• **EXERCISE PROMPT**: All of the records must be repeated exactly.

[Data records]
#####

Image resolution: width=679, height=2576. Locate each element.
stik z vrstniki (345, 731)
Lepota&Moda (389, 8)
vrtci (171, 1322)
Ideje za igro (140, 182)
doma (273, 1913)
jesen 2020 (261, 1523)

#####

• **RESPONSE BELOW**:
Image resolution: width=679, height=2576. Locate each element.
stik z vrstniki (345, 731)
Lepota&Moda (389, 8)
vrtci (171, 1322)
Ideje za igro (140, 182)
doma (273, 1913)
jesen 2020 (261, 1523)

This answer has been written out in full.